▶ GIVEN PROBLEM
Can you rewrite all of the items below with every "club crest icon" swapped for "team badge icon" and nothing else changed?

▶ AVAILABLE RECORDS
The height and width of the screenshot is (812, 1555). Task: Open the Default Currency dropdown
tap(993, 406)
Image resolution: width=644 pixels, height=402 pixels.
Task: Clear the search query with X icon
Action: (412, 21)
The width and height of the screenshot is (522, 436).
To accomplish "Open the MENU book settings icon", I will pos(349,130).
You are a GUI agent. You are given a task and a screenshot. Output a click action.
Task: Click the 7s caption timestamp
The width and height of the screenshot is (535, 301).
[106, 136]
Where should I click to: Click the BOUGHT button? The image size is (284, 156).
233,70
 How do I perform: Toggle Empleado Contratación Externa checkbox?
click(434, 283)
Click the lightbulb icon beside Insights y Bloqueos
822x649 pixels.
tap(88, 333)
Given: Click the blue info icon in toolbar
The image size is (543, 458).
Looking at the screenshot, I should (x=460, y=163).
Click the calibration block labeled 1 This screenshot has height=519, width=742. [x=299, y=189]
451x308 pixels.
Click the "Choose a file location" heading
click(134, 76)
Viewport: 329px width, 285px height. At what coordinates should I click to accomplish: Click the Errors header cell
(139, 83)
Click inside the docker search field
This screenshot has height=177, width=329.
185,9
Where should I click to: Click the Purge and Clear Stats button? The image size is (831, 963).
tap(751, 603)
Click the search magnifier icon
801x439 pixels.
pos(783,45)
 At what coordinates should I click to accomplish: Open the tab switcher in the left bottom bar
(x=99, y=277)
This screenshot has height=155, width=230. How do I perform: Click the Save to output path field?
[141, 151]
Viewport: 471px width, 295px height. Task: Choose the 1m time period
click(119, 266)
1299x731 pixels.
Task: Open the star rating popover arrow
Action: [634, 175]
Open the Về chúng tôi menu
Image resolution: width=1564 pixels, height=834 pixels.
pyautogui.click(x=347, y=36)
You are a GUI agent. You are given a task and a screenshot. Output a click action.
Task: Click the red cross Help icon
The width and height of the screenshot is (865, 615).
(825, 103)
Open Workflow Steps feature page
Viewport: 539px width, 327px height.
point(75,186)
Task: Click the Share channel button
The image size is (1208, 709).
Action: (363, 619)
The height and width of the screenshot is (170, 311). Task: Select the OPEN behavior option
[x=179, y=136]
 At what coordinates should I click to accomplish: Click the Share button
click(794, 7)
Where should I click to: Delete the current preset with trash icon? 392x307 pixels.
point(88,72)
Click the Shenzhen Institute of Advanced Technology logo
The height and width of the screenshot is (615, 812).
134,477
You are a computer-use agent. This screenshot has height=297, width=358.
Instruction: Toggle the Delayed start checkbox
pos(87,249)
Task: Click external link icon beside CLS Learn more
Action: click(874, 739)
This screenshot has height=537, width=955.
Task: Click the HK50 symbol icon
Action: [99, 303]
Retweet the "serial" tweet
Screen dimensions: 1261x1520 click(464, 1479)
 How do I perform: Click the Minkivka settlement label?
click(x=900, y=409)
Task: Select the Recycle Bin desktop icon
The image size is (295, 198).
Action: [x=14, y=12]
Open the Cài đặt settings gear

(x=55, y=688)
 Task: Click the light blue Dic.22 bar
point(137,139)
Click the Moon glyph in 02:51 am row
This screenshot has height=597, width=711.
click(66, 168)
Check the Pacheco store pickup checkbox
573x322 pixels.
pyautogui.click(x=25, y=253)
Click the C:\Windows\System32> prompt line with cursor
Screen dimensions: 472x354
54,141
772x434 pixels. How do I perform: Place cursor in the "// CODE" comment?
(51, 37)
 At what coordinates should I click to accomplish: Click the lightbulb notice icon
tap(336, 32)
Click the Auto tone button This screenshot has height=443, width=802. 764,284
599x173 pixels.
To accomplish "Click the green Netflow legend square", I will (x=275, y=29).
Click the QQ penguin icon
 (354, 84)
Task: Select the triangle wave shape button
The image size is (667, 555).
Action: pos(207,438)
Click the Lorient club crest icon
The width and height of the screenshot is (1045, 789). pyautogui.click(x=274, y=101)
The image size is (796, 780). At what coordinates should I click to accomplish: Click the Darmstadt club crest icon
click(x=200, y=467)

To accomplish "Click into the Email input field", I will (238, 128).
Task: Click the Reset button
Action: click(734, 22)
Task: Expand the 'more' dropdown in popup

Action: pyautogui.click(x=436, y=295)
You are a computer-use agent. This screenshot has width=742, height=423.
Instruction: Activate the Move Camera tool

▶ EXERCISE ANSWER
The height and width of the screenshot is (812, 1555). Task: Open the Default Currency dropdown
tap(993, 406)
Image resolution: width=644 pixels, height=402 pixels.
Task: Clear the search query with X icon
Action: (412, 21)
The width and height of the screenshot is (522, 436).
To accomplish "Open the MENU book settings icon", I will pos(349,130).
You are a GUI agent. You are given a task and a screenshot. Output a click action.
Task: Click the 7s caption timestamp
The width and height of the screenshot is (535, 301).
[106, 136]
Where should I click to: Click the BOUGHT button? The image size is (284, 156).
233,70
 How do I perform: Toggle Empleado Contratación Externa checkbox?
click(434, 283)
Click the lightbulb icon beside Insights y Bloqueos
822x649 pixels.
tap(88, 333)
Given: Click the blue info icon in toolbar
The image size is (543, 458).
Looking at the screenshot, I should (x=460, y=163).
Click the calibration block labeled 1 This screenshot has height=519, width=742. [x=299, y=189]
451x308 pixels.
Click the "Choose a file location" heading
click(134, 76)
Viewport: 329px width, 285px height. At what coordinates should I click to accomplish: Click the Errors header cell
(139, 83)
Click inside the docker search field
This screenshot has height=177, width=329.
185,9
Where should I click to: Click the Purge and Clear Stats button? The image size is (831, 963).
tap(751, 603)
Click the search magnifier icon
801x439 pixels.
pos(783,45)
 At what coordinates should I click to accomplish: Open the tab switcher in the left bottom bar
(x=99, y=277)
This screenshot has height=155, width=230. How do I perform: Click the Save to output path field?
[141, 151]
Viewport: 471px width, 295px height. Task: Choose the 1m time period
click(119, 266)
1299x731 pixels.
Task: Open the star rating popover arrow
Action: [634, 175]
Open the Về chúng tôi menu
Image resolution: width=1564 pixels, height=834 pixels.
pyautogui.click(x=347, y=36)
You are a GUI agent. You are given a task and a screenshot. Output a click action.
Task: Click the red cross Help icon
The width and height of the screenshot is (865, 615).
(825, 103)
Open Workflow Steps feature page
Viewport: 539px width, 327px height.
point(75,186)
Task: Click the Share channel button
The image size is (1208, 709).
Action: (363, 619)
The height and width of the screenshot is (170, 311). Task: Select the OPEN behavior option
[x=179, y=136]
 At what coordinates should I click to accomplish: Click the Share button
click(794, 7)
Where should I click to: Delete the current preset with trash icon? 392x307 pixels.
point(88,72)
Click the Shenzhen Institute of Advanced Technology logo
The height and width of the screenshot is (615, 812).
134,477
You are a computer-use agent. This screenshot has height=297, width=358.
Instruction: Toggle the Delayed start checkbox
pos(87,249)
Task: Click external link icon beside CLS Learn more
Action: click(874, 739)
This screenshot has height=537, width=955.
Task: Click the HK50 symbol icon
Action: [99, 303]
Retweet the "serial" tweet
Screen dimensions: 1261x1520 click(464, 1479)
 How do I perform: Click the Minkivka settlement label?
click(x=900, y=409)
Task: Select the Recycle Bin desktop icon
The image size is (295, 198).
Action: [x=14, y=12]
Open the Cài đặt settings gear

(x=55, y=688)
 Task: Click the light blue Dic.22 bar
point(137,139)
Click the Moon glyph in 02:51 am row
This screenshot has height=597, width=711.
click(66, 168)
Check the Pacheco store pickup checkbox
573x322 pixels.
pyautogui.click(x=25, y=253)
Click the C:\Windows\System32> prompt line with cursor
Screen dimensions: 472x354
54,141
772x434 pixels. How do I perform: Place cursor in the "// CODE" comment?
(51, 37)
 At what coordinates should I click to accomplish: Click the lightbulb notice icon
tap(336, 32)
Click the Auto tone button This screenshot has height=443, width=802. 764,284
599x173 pixels.
To accomplish "Click the green Netflow legend square", I will (x=275, y=29).
Click the QQ penguin icon
 (354, 84)
Task: Select the triangle wave shape button
The image size is (667, 555).
Action: pos(207,438)
Click the Lorient team badge icon
The width and height of the screenshot is (1045, 789). pyautogui.click(x=274, y=101)
The image size is (796, 780). At what coordinates should I click to accomplish: Click the Darmstadt team badge icon
click(x=200, y=467)

To accomplish "Click into the Email input field", I will (238, 128).
Task: Click the Reset button
Action: click(734, 22)
Task: Expand the 'more' dropdown in popup

Action: pyautogui.click(x=436, y=295)
You are a computer-use agent. This screenshot has width=742, height=423.
Instruction: Activate the Move Camera tool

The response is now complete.